▸ **Текст для чтения**
____________

В. С. Непомнящий [1997] (также несколько недоуменно реагирующий на эскападу Архангельского, хотя и видящий в его «постановке вопроса» непонятную для нас «суровую правоту» — с. 214), сопоставляя неожиданные лексические переклички в разных по темам стихотворениях первой половины 1830 года, справедливо усматривает в них языковое единство и одно «локальное лирическое пространство»: «религиозное чувство говорит языком любви, и наоборот» (с. 206) [о двух стихотворениях, помеченных 19 января, — ответ Филарету «В часы забав иль праздной скуки» и «Нет, я не дорожу мятежным наслажденьем»]; «<...> просто о любви он говорит языком поэзии, а о поэзии — языком любви» (с. 210) [о лексических перекличках в стихотворении «Когда в объятия мои» и в первом сонете]. Полагаем, что единение Поэзии, Любви и Религии охватывает творческую и житейскую ипостаси Пушкина вообще: вспомним дважды повторяемый ряд в самом знаменитом любовном стихотворении в русской поэзии:
И Божество, и вдохновенье,
И жизнь, и слезы, и любовь.
Нам представляется, что в пределах каждого из сонетов и в сонетном триптихе в целом Пушкин последовательно и неуклонно приближает тему к себе, к своему личному поэтическому и житейскому миру. Надеемся, что выше было показано, как в каждом из трех сонетов по мере движения поэтического повествования к концу стихотворения оно приобретает все более личный и более раскованный характер.
К концу первого сонета повествование все ближе подходит к миру автора, завершаясь упоминанием друга Дельвига; во втором сонете оно затрагивает сокровенные мысли автора о месте поэта и о его независимости; третий сонет касается его «религиозной интимности» ([Непомнящий 1997: 214]).
243
Движение автора сонетов к самому себе проявляется, в частности, в употреблении местоимений. В первом сонете преобладает местоимение третьего лица он: девять раз, при двух местоимениях первого лица — наши, нас. Второй сонет отмечен местоимением второго лица ты: семь раз, дважды местоимение твой и дважды свой, относящееся к ты; два раза встречается местоимение третьего лица — они [награды], им [трудом]. Третий сонет объединяет местоимения всех трех лиц, из которых преобладает первое: четыре раза местоимение я в разных падежных формах, трижды мой, один раз свой, относящееся к я, один раз наш; дважды ты в форме тебя в предпоследней строке; трижды местоимение третьего лица.
***
Три шедевра искусства сонета не получили продолжения у Пушкина. Поэт «отдал честь классицизму» и при этом значительно отошел от его канонов. Сонет все-таки стеснял его и остался ему чужд, что, собственно, и составило скрытый смысл первого из стихотворений сонетного триптиха. Придя к самому себе и приведя читателя в свой «простой угол» в «Мадоне», Пушкин завершил свой сонетный цикл и навсегда расстался с этой стихотворной формой, чтобы осенью 1830 года в Болдине обратиться к элегическому дистиху, октаве и терцинам*.

____________

▸ **Выдержки из записей**
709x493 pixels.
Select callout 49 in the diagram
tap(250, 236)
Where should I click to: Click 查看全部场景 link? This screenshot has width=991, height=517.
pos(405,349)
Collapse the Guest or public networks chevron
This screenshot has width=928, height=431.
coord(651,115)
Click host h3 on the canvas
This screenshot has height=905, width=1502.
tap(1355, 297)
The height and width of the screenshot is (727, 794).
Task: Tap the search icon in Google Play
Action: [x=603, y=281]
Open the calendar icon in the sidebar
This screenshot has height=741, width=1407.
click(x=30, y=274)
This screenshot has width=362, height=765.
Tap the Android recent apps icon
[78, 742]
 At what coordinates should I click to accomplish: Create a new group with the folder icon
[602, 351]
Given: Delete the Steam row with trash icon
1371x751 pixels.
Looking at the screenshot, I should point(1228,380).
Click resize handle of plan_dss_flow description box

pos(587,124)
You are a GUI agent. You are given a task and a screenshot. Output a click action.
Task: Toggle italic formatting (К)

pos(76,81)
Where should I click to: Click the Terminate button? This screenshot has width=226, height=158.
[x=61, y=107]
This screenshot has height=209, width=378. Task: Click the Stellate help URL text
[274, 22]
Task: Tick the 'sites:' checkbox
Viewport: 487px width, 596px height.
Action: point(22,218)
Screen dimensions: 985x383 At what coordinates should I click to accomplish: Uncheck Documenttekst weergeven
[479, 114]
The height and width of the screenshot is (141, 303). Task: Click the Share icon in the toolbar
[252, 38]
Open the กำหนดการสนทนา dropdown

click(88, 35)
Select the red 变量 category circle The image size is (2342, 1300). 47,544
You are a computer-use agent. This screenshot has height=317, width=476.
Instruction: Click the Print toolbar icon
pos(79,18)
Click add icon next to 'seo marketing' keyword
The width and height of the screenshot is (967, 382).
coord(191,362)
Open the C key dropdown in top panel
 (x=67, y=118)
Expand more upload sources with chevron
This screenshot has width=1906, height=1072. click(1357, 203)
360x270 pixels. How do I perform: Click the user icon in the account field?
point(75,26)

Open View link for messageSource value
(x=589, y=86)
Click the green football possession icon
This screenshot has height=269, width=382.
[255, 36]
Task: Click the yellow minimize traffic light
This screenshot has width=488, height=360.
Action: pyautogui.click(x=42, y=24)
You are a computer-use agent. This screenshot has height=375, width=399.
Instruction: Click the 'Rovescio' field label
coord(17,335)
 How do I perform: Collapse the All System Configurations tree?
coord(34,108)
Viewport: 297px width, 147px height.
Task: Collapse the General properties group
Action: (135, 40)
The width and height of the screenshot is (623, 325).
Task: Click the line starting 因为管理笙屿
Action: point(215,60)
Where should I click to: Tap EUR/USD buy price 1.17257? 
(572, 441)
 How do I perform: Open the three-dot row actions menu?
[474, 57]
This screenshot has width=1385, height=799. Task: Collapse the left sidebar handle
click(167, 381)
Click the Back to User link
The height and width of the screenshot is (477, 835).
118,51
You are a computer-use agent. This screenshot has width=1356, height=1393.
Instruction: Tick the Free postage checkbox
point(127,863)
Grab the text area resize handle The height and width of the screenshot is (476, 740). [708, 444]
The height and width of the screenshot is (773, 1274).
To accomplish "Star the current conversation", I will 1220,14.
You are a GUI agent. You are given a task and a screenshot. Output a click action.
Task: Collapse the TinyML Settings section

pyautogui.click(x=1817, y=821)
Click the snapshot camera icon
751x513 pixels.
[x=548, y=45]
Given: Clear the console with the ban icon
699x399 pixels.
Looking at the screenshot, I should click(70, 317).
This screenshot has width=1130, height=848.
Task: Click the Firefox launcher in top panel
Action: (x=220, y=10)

____________

▸ **Цель задания**
Перепишите без изменений отрывок из текста о сонетах Пушкина: он начинается со слов «Нам представляется, что» и заканчивается словами «более раскованный характер.».

▸ **Результат упражнения**
Нам представляется, что в пределах каждого из сонетов и в сонетном триптихе в целом Пушкин последовательно и неуклонно приближает тему к себе, к своему личному поэтическому и житейскому миру. Надеемся, что выше было показано, как в каждом из трех сонетов по мере движения поэтического повествования к концу стихотворения оно приобретает все более личный и более раскованный характер.